▶ [Entries taken from a collection]
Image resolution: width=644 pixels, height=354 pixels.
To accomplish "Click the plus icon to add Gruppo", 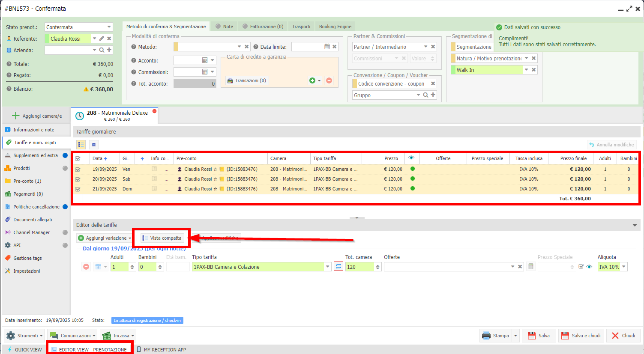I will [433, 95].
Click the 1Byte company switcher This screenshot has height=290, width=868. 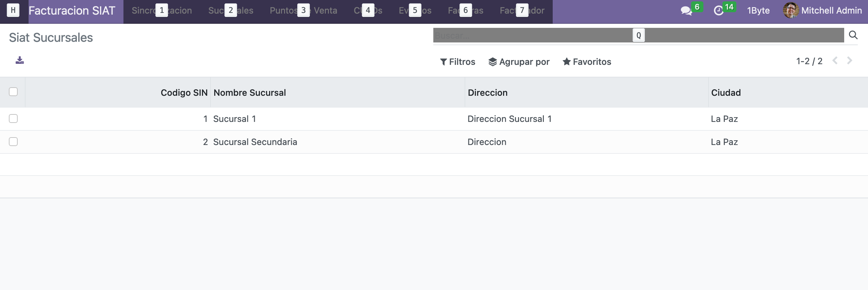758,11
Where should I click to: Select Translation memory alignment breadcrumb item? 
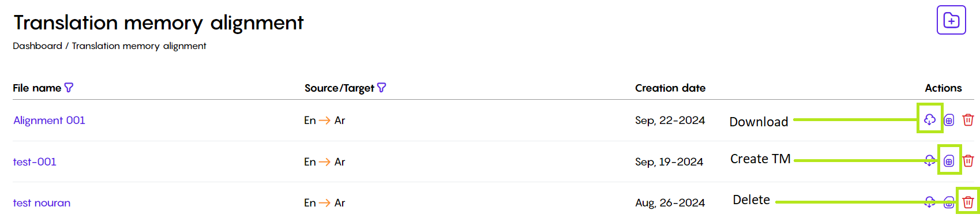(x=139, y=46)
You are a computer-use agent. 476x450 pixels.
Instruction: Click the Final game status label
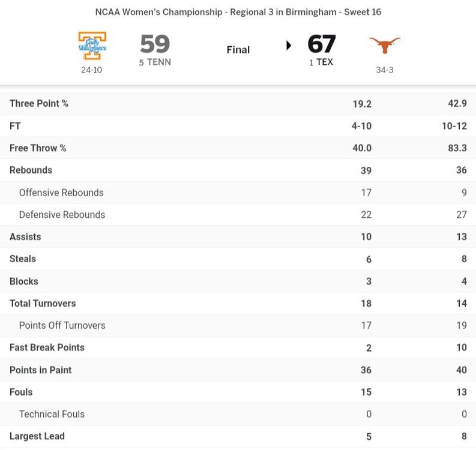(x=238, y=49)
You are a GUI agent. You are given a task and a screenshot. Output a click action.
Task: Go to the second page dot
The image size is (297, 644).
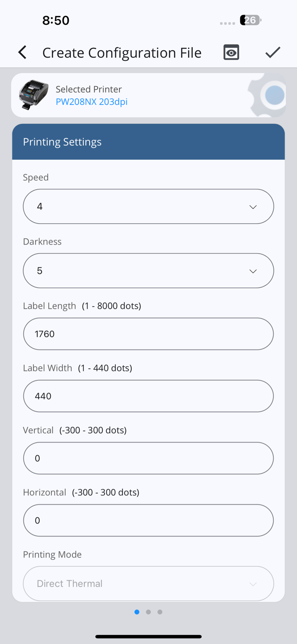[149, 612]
...
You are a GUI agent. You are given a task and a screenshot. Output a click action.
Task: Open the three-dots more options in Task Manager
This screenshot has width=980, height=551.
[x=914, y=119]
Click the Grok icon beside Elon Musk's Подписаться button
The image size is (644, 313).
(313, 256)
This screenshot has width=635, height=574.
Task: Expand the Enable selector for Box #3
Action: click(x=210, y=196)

▶ [GOAL OF THE EXERCISE]
Which lines of the records above contain the word "pixels"? Copy each of them.

▶ [ANSWER BOX]
Image resolution: width=644 pixels, height=354 pixels.
You are a computer-use agent. 476x450 pixels.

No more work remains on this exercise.